Padre Pastorino ha segnalato che “la Chiesa non è contraria all’utilizzo delle cellule staminali per la ricerca, perché si è dimostrato che può portare a grandi benefici per la salute, ma si oppone all’uso a questo scopo di embrioni (umani)”.

“Quando si è davanti a un embrione si è davanti a una vita umana”, ha dichiarato il portavoce, che ha sottolineato come sia “su questo” che si basa “la discussione” provocata dal disegno di legge.

Il testo legale è stato elaborato lo scorso anno dall’Istituto Nazionale per la Donazione e i Trapianti dell’Uruguay (INDT), ed è stato modificato negli ultimi mesi dai senatori del Frente Amplio insieme al Ministero per la Salute Pubblica.

L’Arcidiocesi di Montevideo ha espresso il proprio rifiuto del disegno di legge sulle cellule staminali in un comunicato elaborato dall’Istituto Pastorale di Bioetica e diffuso il 20 luglio.

Nel rapporto, l’Istituto segnala che “non c’è dubbio che l’embrione umano sia un individuo della specie umana, un essere umano”.

Permettendo la ricerca con le cellule staminali provenienti da embrioni, la proposta “viola il primo dei diritti umani: il diritto alla vita”, e incorre in una “gravissima mancanza etica”, segnala il comunicato.

“Il fine non giustifica i mezzi”, avverte l’Istituto, che confida nel fatto che “un’attenta riflessione su queste considerazioni etiche spinga i legislatori a rettificare il disegno di legge durante il suo iter alla Camera dei Rappresentanti”.

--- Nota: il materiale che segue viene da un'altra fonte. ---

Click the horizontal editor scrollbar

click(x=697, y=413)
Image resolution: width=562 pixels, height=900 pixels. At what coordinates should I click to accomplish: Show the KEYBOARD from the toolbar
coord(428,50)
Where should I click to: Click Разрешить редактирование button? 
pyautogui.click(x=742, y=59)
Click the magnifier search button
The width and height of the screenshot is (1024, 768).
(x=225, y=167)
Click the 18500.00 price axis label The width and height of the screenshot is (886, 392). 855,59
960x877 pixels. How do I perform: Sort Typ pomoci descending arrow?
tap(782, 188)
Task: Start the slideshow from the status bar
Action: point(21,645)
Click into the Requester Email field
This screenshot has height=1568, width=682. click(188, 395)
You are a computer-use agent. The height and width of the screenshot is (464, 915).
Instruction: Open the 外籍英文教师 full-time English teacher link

Il direttore dell’Istituto, Gustavo Ordoqui, ha detto ai media che “non si vuole compiere un attacco contro l’uso delle cellule staminali, che se ben ottenute e di buona derivazione sono particolarmente utili”, ma ha sottolineato che “un disegno di legge che permette la distruzione della vita umana, seppur per fini scientifici, non può essere sostenuto dalla Chiesa”.